[Screenshot grounding data]
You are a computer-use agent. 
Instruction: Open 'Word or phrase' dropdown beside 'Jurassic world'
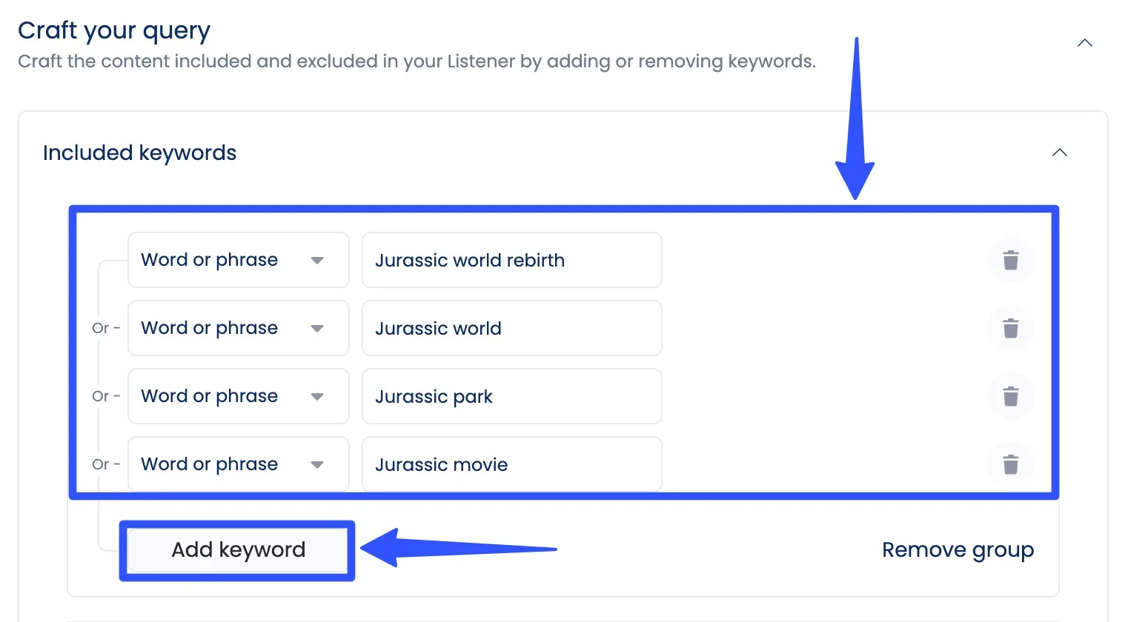tap(238, 328)
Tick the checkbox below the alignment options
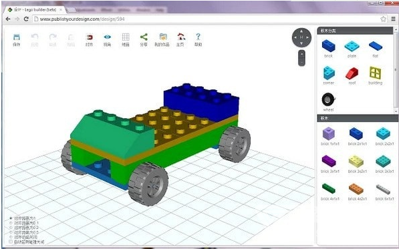The width and height of the screenshot is (399, 249). click(x=11, y=242)
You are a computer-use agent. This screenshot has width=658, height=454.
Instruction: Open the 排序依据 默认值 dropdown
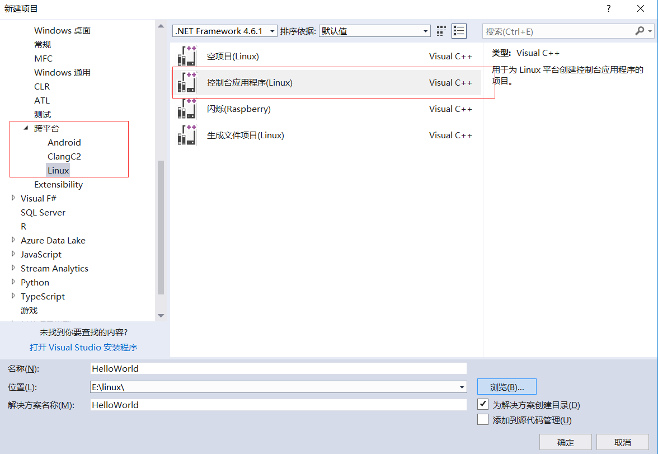[426, 31]
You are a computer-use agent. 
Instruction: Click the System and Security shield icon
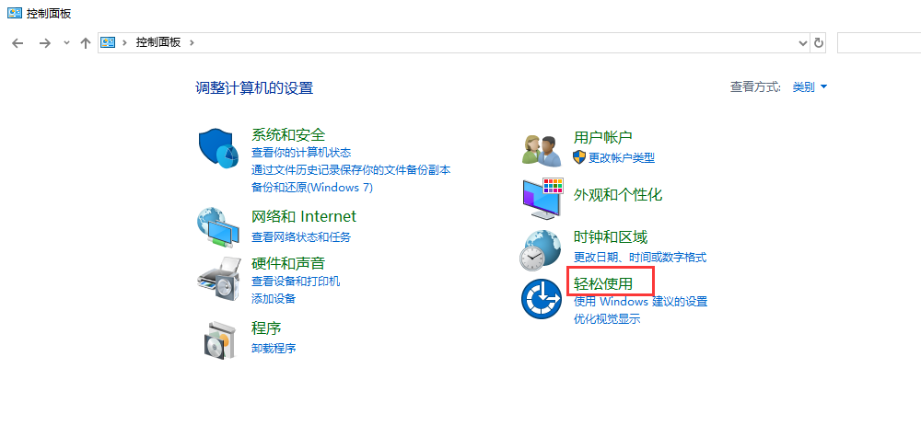pyautogui.click(x=219, y=148)
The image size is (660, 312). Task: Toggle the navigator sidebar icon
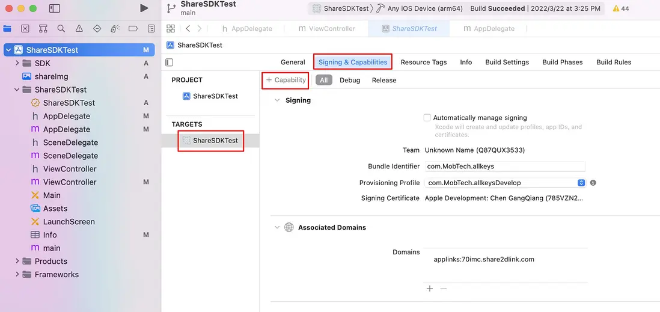pyautogui.click(x=55, y=8)
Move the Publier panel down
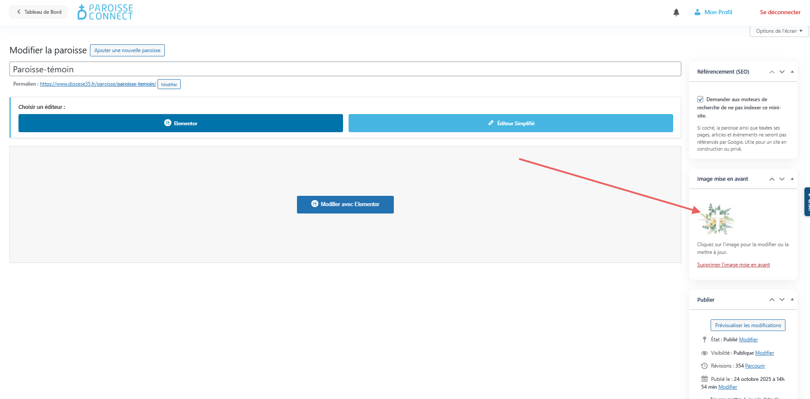 tap(782, 300)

Directions
Images are to be omitted; repeat the remaining data above exactly.

Finished task
You are a computer-use agent. 
Instruction: Open 'Word or phrase' dropdown beside 'Jurassic world'
tap(238, 328)
Tick the checkbox below the alignment options
The width and height of the screenshot is (399, 249). click(x=11, y=242)
You are a computer-use agent. This screenshot has width=658, height=454.
Instruction: Open the 排序依据 默认值 dropdown
[426, 31]
You are a computer-use agent. 
Instruction: Click the System and Security shield icon
pyautogui.click(x=219, y=148)
The image size is (660, 312). Task: Toggle the navigator sidebar icon
pyautogui.click(x=55, y=8)
Move the Publier panel down
 tap(782, 300)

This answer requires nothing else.